Alex, quien voluntariamente se somete a un tratamiento invasivo llamado Ludovico (en el que se le relaciona un intenso dolor físico y mental con imágenes de violencia y la música de Beethoven), ve sus problemas desaparecer y su naturaleza destructiva aparcada en un recóndito cajón de su memoria. Pero la vida, enmarcada en nuestra sociedad, le da una intensa patada en el escroto a nuestro pacífico Alex, cuando todos los males que había realizado antes del tratamiento se vuelven en su contra y le destrozan. Es entonces cuando el monstruo, que se creía muerto, renace en la mente de Alex (esto puede observarse en la última escena, que no desvelaré).

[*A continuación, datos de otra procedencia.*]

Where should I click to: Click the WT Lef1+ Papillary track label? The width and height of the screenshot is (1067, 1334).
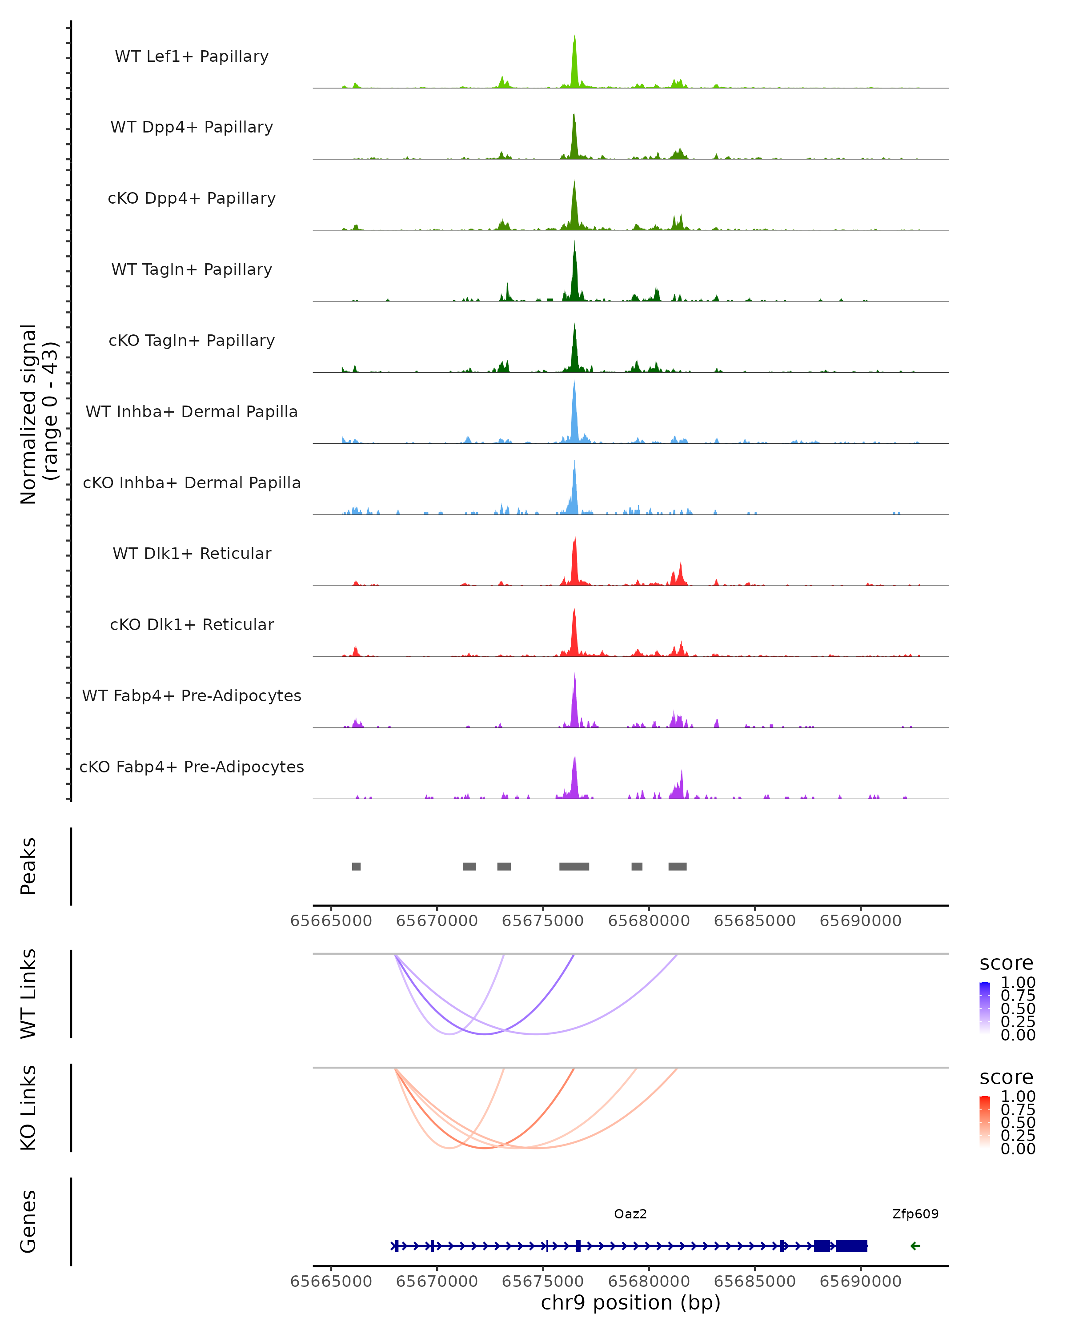192,56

La sociedad, a la que supuestamente Alex había maltratado sin cuartel, entre otros, por causa de un medio de vida cochambroso que empuja a la violencia o al suicidio, le devuelve los golpes más fuerte que nunca y, dado que es incapaz de asimilar la violencia, su sufrimiento se ve multiplicado. Es entonces cuando entendemos una visión terrible del mundo, y es que la violencia no es solo ya una constante inequívoca, sino que además es la única arma para defenderse de la propia violencia que la sociedad ejerce sobre nosotros.
Tal vez Kubrick fuese un pesimista, un desesperanzado, un agorero o un tipo tremendamente cruel, pero solo hace falta encender el televisor para ver que Kubrick, lejos de querernos desesperanzar, busca que seamos conscientes de la realidad que vivimos y de cómo la violencia es una constante de nuestras vidas.